Sorry, just saw this. It was all merit-based. Every school does it differently, but Northeastern is especially generous on raise.me. After she filled out their form, she had earned $17,500 in “mini-scholarships.” Northeastern gives you a little mini-scholarship for each A, for example, or for each AP class, etc. When you add them all up and submit, that college gets notified that you filled out their raise.me form, and this means that if that college accepts you, you will get at least that much financial aid from them. I’m not sure what the financial arrangement is between raise.me and colleges, but my daughter got a Dean’s Scholarship and the raise.me money was bundled into it, not on top of it. But it clearly showed interest because she took the time to get a raise.me account, list them as a school of interest and fill out their form. I remember UVM was also on raise. me but she only “earned” $6,000 from them, which would be the minimum amount of financial aid she would receive from them if they accepted her (which they did and offered her a lot more).

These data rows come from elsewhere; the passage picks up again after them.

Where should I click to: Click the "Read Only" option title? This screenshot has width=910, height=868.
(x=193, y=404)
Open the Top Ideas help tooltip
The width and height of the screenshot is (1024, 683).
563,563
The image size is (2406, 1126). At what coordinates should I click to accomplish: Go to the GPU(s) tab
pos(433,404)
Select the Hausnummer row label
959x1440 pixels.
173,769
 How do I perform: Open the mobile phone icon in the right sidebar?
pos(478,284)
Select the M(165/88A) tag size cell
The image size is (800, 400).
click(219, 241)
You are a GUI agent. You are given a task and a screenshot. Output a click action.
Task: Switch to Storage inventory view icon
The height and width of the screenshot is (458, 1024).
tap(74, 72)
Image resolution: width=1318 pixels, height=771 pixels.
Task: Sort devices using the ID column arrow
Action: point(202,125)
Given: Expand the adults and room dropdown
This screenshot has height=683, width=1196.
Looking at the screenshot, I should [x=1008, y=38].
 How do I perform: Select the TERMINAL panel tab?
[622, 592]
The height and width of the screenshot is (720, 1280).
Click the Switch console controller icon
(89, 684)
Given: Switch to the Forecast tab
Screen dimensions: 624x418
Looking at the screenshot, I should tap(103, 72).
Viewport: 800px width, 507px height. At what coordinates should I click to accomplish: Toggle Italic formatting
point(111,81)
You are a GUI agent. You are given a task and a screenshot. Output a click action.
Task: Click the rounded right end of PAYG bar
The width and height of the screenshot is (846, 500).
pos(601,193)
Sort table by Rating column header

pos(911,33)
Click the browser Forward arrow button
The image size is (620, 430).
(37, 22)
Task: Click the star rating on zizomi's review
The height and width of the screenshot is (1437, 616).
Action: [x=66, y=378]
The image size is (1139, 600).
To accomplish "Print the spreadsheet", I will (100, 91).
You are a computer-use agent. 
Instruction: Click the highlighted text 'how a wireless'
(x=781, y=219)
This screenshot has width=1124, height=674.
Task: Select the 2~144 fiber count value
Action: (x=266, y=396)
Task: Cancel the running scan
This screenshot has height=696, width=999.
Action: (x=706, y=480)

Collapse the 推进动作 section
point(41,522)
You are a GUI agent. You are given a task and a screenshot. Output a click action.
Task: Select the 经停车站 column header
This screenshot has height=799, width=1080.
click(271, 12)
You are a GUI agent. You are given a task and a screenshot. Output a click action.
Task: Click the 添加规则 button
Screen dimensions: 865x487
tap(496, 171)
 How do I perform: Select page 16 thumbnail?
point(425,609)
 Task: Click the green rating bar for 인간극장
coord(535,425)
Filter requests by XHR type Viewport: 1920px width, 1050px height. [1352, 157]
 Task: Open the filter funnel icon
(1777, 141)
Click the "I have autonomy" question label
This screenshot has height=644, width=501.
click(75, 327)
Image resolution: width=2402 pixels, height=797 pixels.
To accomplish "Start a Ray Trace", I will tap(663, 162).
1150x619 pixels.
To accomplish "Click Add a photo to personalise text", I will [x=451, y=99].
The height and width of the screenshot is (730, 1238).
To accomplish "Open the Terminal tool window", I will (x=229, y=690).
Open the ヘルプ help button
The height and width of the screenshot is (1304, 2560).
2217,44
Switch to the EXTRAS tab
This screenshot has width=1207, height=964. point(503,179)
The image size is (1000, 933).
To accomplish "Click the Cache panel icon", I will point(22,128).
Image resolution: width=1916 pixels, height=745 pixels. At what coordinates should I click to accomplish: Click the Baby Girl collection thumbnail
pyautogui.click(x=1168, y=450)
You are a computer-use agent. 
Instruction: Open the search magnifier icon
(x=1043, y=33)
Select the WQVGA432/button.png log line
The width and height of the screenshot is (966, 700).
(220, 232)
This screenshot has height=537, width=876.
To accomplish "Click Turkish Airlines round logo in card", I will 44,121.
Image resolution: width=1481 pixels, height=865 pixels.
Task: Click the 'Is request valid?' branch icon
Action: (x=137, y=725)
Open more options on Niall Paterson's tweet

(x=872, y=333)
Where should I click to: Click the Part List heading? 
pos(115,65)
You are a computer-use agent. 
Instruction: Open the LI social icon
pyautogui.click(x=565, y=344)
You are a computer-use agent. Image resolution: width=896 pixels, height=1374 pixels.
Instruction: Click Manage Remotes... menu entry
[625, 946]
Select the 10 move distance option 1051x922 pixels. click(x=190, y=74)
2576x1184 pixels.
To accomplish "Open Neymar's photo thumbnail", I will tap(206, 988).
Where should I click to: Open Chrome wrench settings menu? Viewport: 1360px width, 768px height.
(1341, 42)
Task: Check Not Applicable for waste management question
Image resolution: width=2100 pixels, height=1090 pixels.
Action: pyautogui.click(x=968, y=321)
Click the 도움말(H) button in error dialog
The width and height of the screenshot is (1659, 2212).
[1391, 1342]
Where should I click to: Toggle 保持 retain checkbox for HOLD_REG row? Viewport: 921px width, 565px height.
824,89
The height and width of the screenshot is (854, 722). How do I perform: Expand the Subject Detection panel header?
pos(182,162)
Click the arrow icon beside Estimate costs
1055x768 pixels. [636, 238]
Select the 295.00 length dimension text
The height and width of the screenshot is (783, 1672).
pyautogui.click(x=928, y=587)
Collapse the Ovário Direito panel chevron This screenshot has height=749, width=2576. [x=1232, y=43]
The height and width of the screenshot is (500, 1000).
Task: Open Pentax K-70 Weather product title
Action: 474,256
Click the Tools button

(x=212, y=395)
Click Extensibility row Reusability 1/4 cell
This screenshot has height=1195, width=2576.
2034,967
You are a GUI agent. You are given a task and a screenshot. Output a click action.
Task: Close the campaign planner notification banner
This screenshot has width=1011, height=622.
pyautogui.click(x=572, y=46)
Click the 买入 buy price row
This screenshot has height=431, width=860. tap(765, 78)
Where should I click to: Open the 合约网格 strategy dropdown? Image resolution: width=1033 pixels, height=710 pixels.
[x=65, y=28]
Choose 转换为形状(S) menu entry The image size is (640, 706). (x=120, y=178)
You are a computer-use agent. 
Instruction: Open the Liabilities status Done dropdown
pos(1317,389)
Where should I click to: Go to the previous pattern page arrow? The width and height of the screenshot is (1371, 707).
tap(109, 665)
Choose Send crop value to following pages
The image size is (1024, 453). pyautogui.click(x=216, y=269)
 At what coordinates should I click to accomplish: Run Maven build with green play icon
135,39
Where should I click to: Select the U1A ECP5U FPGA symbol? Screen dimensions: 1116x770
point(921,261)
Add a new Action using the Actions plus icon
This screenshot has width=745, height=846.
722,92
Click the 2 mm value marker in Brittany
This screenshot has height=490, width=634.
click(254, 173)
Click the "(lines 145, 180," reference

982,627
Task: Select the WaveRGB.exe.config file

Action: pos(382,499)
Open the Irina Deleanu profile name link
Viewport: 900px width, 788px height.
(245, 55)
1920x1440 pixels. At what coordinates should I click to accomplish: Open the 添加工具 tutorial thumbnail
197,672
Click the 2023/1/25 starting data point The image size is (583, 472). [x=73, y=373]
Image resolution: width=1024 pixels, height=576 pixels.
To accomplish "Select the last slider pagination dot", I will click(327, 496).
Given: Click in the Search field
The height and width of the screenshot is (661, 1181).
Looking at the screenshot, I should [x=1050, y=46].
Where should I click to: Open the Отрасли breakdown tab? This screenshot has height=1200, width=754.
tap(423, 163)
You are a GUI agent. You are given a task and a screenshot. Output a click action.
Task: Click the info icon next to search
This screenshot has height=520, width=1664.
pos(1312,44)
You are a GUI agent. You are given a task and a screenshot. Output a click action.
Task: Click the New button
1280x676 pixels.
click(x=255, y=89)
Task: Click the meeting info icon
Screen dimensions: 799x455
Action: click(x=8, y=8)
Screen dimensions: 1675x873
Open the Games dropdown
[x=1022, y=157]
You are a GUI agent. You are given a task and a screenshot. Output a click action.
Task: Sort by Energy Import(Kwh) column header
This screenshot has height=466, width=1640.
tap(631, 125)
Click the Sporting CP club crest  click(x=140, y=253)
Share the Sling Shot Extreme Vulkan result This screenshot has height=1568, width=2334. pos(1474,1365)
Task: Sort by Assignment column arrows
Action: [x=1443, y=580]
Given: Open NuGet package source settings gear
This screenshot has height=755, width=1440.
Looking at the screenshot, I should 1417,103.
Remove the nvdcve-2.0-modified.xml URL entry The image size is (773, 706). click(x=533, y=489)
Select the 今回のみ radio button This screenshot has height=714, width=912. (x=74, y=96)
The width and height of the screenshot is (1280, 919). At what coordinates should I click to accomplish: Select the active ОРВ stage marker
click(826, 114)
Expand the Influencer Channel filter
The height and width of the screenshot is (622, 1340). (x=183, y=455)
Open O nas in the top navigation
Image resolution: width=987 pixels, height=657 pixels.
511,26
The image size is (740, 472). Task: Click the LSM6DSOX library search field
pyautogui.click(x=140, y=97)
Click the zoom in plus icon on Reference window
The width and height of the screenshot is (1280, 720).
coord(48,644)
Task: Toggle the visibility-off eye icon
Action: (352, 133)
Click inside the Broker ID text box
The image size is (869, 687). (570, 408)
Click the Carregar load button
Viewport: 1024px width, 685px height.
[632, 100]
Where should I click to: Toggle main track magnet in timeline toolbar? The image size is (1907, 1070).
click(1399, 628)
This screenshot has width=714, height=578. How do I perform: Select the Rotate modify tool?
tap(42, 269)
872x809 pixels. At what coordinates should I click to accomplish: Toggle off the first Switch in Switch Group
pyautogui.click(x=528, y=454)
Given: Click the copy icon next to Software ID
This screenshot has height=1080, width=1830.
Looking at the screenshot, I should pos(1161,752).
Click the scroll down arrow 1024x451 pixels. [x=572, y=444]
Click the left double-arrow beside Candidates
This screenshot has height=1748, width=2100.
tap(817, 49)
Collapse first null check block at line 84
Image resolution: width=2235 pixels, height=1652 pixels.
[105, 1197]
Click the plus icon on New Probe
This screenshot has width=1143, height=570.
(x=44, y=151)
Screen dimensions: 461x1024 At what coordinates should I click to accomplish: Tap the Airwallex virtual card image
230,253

It seems too good to be true. I even asked the counselor at her school to verify that this was a real thing, and she said yes it is. They seemed to push it quite a bit at her high school.
My D did benefit quite a bit from the Raise.me as well (it might have been called something else but sounds similar). She got enough merit from that, the Dean’s scholarship, plus other local scholarships and other aid to cover about 75-80% of her tuition. NEU was quite generous in this regard.
Just to give you some ideas and stats between my D and S in terms of their application to NEU - D, very organized and ambitious, applied in 2015 EA, it was her #1 choice, visited, etc. 3.6 uw GPA, 34 ACT, 10 AP classes, Neuroscience major, she was accepted.
My S applied in 2017 (well, technically 2018 since he applied at the very last minute literally) since there was no supplemental essay and his S was going there, never had any interest prior, 3.75 uw, 1540SAT 35ACT, 10.5 AP, nationally rated at an activity. Not very efficient, very little planning wrt applications. He wound up getting waitlisted, but did clear waitlist in May since he accepted to be on the waitlist. Even got $18K in merit. (But he had committed elsewhere already).
@NUStats@ProfessorPlum168 Thanks for the replies about RaiseMe. Sadly, the Northeastern deadline was Nov. 1, so I don’t even think they will see that he “followed” the school. But he did go ahead and fill it out for Tulane and submitted. It is an interesting platform.